[[ MATERIAL FOR THIS TASK, beginning ]]
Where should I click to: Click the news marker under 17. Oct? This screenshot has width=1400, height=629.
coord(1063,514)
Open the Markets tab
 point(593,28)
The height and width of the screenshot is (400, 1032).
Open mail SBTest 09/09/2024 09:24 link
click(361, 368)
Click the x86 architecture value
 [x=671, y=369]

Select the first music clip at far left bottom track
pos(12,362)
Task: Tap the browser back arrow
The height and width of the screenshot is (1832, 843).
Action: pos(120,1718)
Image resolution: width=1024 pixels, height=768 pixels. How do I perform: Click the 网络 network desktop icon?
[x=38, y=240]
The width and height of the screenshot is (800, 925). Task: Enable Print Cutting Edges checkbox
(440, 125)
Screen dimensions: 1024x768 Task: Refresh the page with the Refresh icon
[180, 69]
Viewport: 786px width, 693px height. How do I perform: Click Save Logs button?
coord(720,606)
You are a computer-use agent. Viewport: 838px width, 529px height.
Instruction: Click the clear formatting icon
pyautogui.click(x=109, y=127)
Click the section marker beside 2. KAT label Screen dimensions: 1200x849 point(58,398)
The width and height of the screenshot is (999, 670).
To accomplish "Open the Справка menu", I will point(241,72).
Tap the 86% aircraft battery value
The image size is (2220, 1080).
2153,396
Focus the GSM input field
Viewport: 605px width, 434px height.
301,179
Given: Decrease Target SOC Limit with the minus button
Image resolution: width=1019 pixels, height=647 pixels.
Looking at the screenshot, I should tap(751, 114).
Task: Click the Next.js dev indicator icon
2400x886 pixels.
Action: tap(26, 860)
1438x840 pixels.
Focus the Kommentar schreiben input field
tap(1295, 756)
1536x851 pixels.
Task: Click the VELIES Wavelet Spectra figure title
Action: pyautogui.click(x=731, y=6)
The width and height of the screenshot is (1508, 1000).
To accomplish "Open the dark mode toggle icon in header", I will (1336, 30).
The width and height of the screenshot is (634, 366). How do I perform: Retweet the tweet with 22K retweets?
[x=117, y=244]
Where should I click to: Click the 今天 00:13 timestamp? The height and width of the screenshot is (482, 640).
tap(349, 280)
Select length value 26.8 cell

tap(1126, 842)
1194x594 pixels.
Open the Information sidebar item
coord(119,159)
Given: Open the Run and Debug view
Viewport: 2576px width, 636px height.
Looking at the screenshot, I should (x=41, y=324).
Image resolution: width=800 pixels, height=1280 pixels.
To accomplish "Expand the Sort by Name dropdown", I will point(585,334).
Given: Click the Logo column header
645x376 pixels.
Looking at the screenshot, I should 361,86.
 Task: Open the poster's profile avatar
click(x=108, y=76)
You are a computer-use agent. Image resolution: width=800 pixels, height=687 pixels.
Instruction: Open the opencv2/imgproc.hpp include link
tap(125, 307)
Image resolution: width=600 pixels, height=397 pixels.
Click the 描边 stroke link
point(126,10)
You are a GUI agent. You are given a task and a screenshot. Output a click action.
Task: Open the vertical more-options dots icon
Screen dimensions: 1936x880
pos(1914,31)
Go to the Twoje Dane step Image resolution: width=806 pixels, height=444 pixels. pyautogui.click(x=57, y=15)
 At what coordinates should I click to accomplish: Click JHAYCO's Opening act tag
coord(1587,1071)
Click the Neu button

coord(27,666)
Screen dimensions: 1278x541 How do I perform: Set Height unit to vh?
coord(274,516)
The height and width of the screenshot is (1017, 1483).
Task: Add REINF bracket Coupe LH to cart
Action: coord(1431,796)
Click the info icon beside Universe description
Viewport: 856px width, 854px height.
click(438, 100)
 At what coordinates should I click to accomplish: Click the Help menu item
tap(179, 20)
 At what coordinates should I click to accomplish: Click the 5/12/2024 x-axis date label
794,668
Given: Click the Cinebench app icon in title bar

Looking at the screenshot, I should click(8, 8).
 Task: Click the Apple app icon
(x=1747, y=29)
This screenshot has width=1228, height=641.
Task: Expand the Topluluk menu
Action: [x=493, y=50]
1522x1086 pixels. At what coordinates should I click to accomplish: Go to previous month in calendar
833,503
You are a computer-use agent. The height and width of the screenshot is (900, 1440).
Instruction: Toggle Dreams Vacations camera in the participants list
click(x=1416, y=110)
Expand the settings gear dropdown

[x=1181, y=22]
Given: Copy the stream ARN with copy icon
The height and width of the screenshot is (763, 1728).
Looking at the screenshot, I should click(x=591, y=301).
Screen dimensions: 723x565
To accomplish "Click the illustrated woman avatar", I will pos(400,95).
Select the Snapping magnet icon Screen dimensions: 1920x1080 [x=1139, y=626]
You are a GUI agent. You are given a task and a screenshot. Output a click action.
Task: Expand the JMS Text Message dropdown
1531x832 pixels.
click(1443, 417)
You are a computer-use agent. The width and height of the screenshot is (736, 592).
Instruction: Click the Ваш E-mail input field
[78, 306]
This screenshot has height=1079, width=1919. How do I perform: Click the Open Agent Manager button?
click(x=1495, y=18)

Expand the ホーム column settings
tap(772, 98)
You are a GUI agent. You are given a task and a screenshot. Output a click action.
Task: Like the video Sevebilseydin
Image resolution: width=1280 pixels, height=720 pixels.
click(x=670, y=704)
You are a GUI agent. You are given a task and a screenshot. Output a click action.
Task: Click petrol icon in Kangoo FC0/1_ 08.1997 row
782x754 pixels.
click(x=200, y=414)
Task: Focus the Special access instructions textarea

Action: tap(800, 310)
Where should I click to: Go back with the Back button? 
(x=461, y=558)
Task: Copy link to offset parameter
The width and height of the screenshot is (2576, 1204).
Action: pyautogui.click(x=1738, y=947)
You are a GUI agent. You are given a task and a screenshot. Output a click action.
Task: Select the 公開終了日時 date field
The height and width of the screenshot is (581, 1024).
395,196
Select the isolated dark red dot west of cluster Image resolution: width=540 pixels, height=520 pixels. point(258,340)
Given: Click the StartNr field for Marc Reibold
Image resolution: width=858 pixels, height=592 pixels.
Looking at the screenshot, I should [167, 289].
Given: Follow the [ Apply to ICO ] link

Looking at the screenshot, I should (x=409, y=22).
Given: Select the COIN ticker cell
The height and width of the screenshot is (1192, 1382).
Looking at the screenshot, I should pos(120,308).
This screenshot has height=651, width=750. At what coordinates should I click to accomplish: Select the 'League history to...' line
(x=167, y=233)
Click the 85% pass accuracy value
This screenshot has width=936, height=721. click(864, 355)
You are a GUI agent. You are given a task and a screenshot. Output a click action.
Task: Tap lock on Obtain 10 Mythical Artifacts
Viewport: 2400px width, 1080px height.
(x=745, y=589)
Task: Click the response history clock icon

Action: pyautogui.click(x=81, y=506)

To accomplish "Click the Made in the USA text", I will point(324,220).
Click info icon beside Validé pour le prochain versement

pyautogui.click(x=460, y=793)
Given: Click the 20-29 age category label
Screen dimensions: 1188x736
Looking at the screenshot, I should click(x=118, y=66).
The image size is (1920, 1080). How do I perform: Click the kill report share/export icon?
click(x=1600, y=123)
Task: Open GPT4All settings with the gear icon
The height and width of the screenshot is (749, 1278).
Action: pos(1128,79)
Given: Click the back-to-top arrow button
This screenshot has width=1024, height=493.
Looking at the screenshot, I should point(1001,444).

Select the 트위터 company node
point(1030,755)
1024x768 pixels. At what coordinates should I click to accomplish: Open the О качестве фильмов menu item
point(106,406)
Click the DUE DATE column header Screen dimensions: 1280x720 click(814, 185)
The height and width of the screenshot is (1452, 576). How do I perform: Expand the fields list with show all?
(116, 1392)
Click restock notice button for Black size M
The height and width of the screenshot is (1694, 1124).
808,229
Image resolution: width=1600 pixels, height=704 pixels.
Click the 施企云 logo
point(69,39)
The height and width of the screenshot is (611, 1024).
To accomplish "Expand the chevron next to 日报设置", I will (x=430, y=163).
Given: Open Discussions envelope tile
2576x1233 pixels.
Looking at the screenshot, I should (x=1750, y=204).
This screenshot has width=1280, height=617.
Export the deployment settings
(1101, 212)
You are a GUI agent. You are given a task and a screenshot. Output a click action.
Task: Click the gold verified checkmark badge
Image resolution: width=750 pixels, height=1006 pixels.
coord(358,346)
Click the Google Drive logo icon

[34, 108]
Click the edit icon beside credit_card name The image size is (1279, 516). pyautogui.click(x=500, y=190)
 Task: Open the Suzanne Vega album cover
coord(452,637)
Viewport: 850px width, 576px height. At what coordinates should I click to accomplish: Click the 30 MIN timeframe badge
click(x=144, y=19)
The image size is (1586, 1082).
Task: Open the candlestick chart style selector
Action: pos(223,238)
[[ MATERIAL FOR THIS TASK, end ]]
Take the entries above and return only the lines from the one with "Given: Select the COIN ticker cell" to the one with "Given: Click the back-to-top arrow button", both included, unchanged.

Given: Select the COIN ticker cell
The height and width of the screenshot is (1192, 1382).
Looking at the screenshot, I should pos(120,308).
This screenshot has height=651, width=750. At what coordinates should I click to accomplish: Select the 'League history to...' line
(x=167, y=233)
Click the 85% pass accuracy value
This screenshot has width=936, height=721. click(864, 355)
You are a GUI agent. You are given a task and a screenshot. Output a click action.
Task: Tap lock on Obtain 10 Mythical Artifacts
Viewport: 2400px width, 1080px height.
(x=745, y=589)
Task: Click the response history clock icon

Action: pyautogui.click(x=81, y=506)

To accomplish "Click the Made in the USA text", I will point(324,220).
Click info icon beside Validé pour le prochain versement

pyautogui.click(x=460, y=793)
Given: Click the 20-29 age category label
Screen dimensions: 1188x736
Looking at the screenshot, I should click(x=118, y=66).
The image size is (1920, 1080). How do I perform: Click the kill report share/export icon?
click(x=1600, y=123)
Task: Open GPT4All settings with the gear icon
The height and width of the screenshot is (749, 1278).
Action: pos(1128,79)
Given: Click the back-to-top arrow button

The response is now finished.